Paste a template body and get an instant report on numbering gaps, malformed braces, edge-position errors and review risks — plus a live preview with editable example values.

Paste the body exactly as you would submit it, {{1}}-style placeholders included. Everything runs in your browser — nothing is sent to a server.

Lint results

Paste a template body to run the checks — numbering, gaps, malformed braces, edge positions and more.

Preview with example values

Your message renders here with the example values substituted…

The JSON array lists one value per distinct variable, in order — the format template APIs expect for body example values.

How it works

Three steps, no signup

1

Paste the body

Drop in your template body exactly as you plan to submit it, {{1}}-style placeholders and all. The checks run as you type, entirely in your browser.

2

Fix what the report flags

Each rule shows as a pass, warning or error with the exact offending snippet — missing indexes, stray braces, variables at the start or end, and too-dynamic ratios.

3

Preview and copy

Edit the auto-generated example values, watch the message render in a live preview bubble, then copy the body and the example array (JSON) for your submission.

Good to know

Variables are where most template rejections start

Meta's placeholder rules look arbitrary until you see what they exist to prevent. Sequential numbering from {{1}} is not pedantry — the numbers are array positions. When you submit a template, the example values ride along as an ordered array, and at send time your API call supplies real values the same way. A gap in the sequence would leave a sample with no placeholder to belong to, so the API refuses the payload outright, before a human reviewer ever sees it. The same logic explains why the body cannot start or end with a variable and why mostly-placeholder bodies get rejected as too dynamic: an approved template is a contract about what the message will say, and a body that is variables held together by punctuation makes that contract meaningless.

The most reliable fix is also the least technical: use fewer variables inside fuller sentences. “Hi {{1}}, your order {{2}} has shipped and should arrive by {{3}}.” gives a reviewer three clearly-purposed slots inside real prose. Six placeholders chained across fragments does the opposite — it reads like a form letter to the reviewer and, just as importantly, to the customer who eventually receives it. If two values always travel together (a date and a time, an amount and a currency), consider merging them into one variable and formatting the combined string in your own code before sending. Fewer moving parts means fewer ways for a send to fail later, too.

(INFORMATION PROVIDED):
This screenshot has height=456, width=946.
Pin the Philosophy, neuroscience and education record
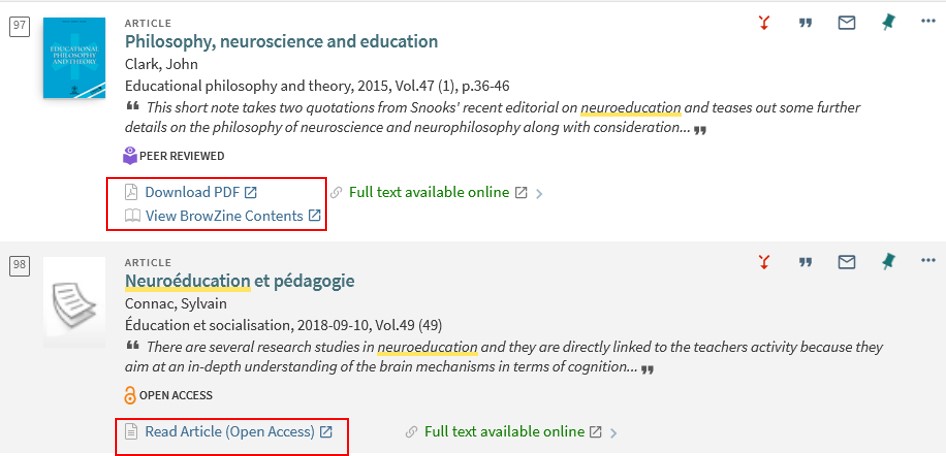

(STATED GOAL 1): From the template-linter text, copy everything from "How it works" down to "in your browser.".
(STATED GOAL 2):
Answer these from the template-linter text:
(a) Where do the checks run?
(b) What do the placeholder numbers actually represent?
(c) What should be done with two values that always travel together?
Answer from the template-linter text alone.

(COMPLETE ANSWER 1):
How it works

Three steps, no signup

1

Paste the body

Drop in your template body exactly as you plan to submit it, {{1}}-style placeholders and all. The checks run as you type, entirely in your browser.

(COMPLETE ANSWER 2):
(a) Entirely in your browser; nothing is sent to a server.
(b) Array positions.
(c) Merge them into one variable and format the combined string in your own code before sending.